Christopher McCandless (Emile Hirsh), seorang mahasiswa cerdas, baru saja lulus dari Emory University. Mungkin saja dia bisa melanjutkan ke Harvard dengan didukung tabungan yang dimilikinya. Namun, keadaan dan perilaku keluarganya yang menjengkelkan baginya membuatnya ingin mengasingkan diri, mencoba berbaur dengan alam dan mengalami sendiri bagaimana ia masuk ke dalam liarnya dunia. Dia sudah muak dengan tingkah kelompok-kelompok manusia. Berkelana ke utara sampai ke Alaska adalah tujuan untuk melampiaskan nafsunya. Tanpa uang, tanpa peta, tanpa jam tangan. Petualangan yang dialaminya bukan petualangan sembarangan. Terlalu banyak rintangan dan terlalu sedikit peralatan bagi seorang bocah yang dimanja orang tuanya selama ini. Selama perjalanan sebelum hidup sendiri di kedinginan, McCandless atau yang mempunyai nama petualang Alexander Supertramp, bertemu berbagai manusia beserta sifat-sifatnya. Petani kotor Wayne (Vince Vaughn), pasangan Rainey (Brian Dieker) dan Jan (Catharine Keener) yang walaupun hidup berkelana dengan sebuah van dan sedikit uang, tetapi dapat hidup cukup bahagia diantara cinta, pasangan aneh di tepi sungai—dengan seorang wanita yang selalu bertelanjang dada, seorang Joni Mitchell muda, Tracy T (Kristen Stewart), dan seorang kakek veteran Ron Franz (Hal Holbrook).

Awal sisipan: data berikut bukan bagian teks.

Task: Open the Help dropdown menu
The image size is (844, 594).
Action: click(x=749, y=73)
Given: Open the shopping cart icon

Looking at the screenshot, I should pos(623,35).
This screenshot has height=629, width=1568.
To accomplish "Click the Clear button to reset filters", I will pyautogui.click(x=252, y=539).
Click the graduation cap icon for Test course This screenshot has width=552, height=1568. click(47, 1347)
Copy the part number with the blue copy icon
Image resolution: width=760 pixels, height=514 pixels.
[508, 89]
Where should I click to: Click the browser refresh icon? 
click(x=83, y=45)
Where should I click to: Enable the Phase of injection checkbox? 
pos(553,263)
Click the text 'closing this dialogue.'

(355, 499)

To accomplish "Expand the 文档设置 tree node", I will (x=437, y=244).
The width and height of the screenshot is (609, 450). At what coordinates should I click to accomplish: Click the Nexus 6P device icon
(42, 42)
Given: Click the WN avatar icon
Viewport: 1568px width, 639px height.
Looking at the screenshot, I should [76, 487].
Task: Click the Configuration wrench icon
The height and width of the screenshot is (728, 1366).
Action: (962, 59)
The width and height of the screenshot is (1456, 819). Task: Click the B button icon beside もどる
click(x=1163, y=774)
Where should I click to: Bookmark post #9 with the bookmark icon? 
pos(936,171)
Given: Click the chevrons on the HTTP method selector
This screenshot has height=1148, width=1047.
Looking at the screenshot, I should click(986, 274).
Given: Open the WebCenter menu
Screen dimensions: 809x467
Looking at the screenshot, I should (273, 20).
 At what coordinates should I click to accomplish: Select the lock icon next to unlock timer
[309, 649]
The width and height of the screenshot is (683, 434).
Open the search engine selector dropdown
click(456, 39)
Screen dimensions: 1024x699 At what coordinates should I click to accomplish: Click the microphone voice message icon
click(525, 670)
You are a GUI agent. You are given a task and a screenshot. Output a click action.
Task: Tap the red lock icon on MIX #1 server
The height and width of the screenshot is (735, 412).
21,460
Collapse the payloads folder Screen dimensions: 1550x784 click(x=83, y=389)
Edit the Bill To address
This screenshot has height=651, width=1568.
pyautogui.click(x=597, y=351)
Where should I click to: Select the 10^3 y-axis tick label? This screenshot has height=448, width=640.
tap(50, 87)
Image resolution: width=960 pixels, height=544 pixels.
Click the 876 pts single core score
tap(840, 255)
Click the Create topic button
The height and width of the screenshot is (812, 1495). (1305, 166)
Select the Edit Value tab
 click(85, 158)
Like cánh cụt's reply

Akankah dia sampai ke tempat tujuan? Tentu saja. Film dibuka dengan adegan penuh salju di Alaska. Sebuah bab yang dinamakan bus ajaib. Penn menuturkannya sebagai sebuah buku, bab demi bab dilalui sampai dia tiba di Alaska. Dengan adegan flashback sebagai gambaran perjalanan yang dilaluinya. Banyak kejutan yang menantinya. Namun kejutan tidak mesti hal yang baik. Dia sempat mengalami beberapa mimpi buruk termasuk terkena bencana selama perjalanan. Mungkin sebelum menelusuri film ini lebih dalam, ada baiknya untuk tidak membaca resensi ini lebih lanjut sebelum menontonnya. Karena kejutan ini adalah yang paling menarik sepanjang film ini diputar—walaupun tidak akan terang-terangan menjelaskan semua twistnya.
Entah apa imajinasi yang Penn miliki, dia telah berhasil membuat sebuah tontonan yang menyentuh. Tidak terjebak untuk menjadi film cengeng seperti Armageddon, tetapi melalui perjalanannya itulah yang menyentuh setiap hati penonton. Banyak sekali perpisahan yang harus dihadapi Supertramp kita—melalui hubungan yang berhasil dibangun secara emosional dalam waktu beberapa hari. Begitu alami seperti bagaimana kita berpisah pada waktu sekolah menengah atas lalu. Dan Saya percaya hubungan singkatpun bisa bermakna dalam saat Anda tak punya siapa-siapa lagi. Durasi film ini memang tidak terlalu panjang untuk menggambarkan sebuah perjalanan yang relatif besar—Saya ingat bagaimana edisi bootleg cut Almost Famous lebih efektif dibanding versi bioskopnya dengan durasinya yang lebih panjang—, hubungan mereka sudah cukup jelas. Bahkan dengan memakan waktu yang tidak lama, Supertramp sudah terlihat seperti keluarga dengan Rainey dan Jan. Dan semua memori itu memang terputar kembali ketika seseorang sedang kesepian.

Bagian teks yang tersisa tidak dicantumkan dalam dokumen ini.